Historicamente, uma batalha perdida. OS POSITIVOS: ninguém nos acuse de optimismo. Sabemos que já perdemos - mas é por isso que não nos podem parar. Cheer up, essa é também, por via da sua natureza, das poucas manifestações que ainda se fazem temer, a sua irracionalidade é a sua força: o que não pode ser constrangido não pode ser comprometido.
No tópico de comprometido, ainda não nos decidimos como entender uma peça como a que está na origem do concerto: por um lado, a validade do registo, por outro, este não é um movimento que olhe para trás e muito menos dado à sua glorificação. Excepto. No momento que transita à passagem de testemunho. Agridoce: implica um declínio, mas também um renovar.
E no tópico de passar testemunho e novas formas... Hogarth? Comics! Mas, à-lá data do antigamente. Da peça citada:
Este vai para a forca...
...e este leva a taça para casa.
Industry and Idleness is the title of a series of 12 plot-linked engravings created by William Hogarth in 1747, intending to illustrate to working children the possible rewards of hard work and diligent application and the sure disasters attending a lack of both.
in Wikipedia
Aquilo dos jobs? Sobretudo, aquilo das origens: reconhece-se um parentesco à BD moderna, mas ainda em fase embrionária. Mas, e se a BD moderna é ainda uma fase embrionária de qualquer outra coisa? Qualquer outra coisa que reconhece nesta um parentesco, mas, como os engravings do WillHo, evolui para outra natureza. Se os comics modernos estão tão relacionados à tecnologias que os permitiu, e esta está em plena reinvenção, ou cremos que os comics são um beco evolutivo ou temos que aceitar que estes continuarão a transformar-se. U guys know where we going: no cruzamento de comics do antigamente com o punx do antigamente: webcomics para o amanhã! Diz-nos Fleen:
I’m Pretty Sure It’s A Webcomic. Words+Pictures, right? That’s McCloud 101, and it’s on the web …

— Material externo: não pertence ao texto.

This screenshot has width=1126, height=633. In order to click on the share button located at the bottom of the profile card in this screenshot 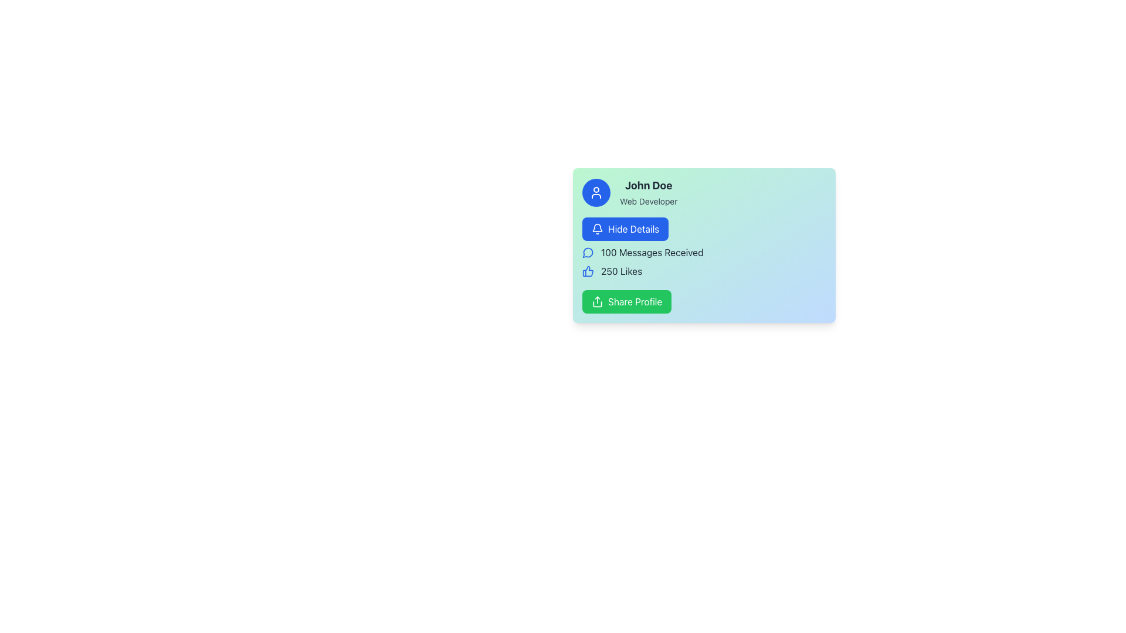, I will do `click(626, 301)`.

in "Pretty sure it's a webcomic" 6 jul 2017
A propósito da "still-being-released-in-big-chunks sort-of-story, sort-of-multimedia-experiment" que está a acontecer aqui.
shit-u-not: na homepage do SBNation
"What football will look like in the future" by Jon Bois
Ou "17776", se preferirem. Muito, muito extenso -e xau aí pessoal que já partiu para o Facebook e cenas, temos pena...- muito muito complicado, e sobretudo, muito muito punk. O equivalente do fanzine eighties com a foto-montagem ranhosa, agora em multimédia. A ler com tempo e vontade para o desafio - ou vai scrollar o FB se queres simples. Artsy, tomar notas.
Any-ho, this is punk!
E, a haver moral: no future, mas a (hi)story recomeça sempre no dia seguinte.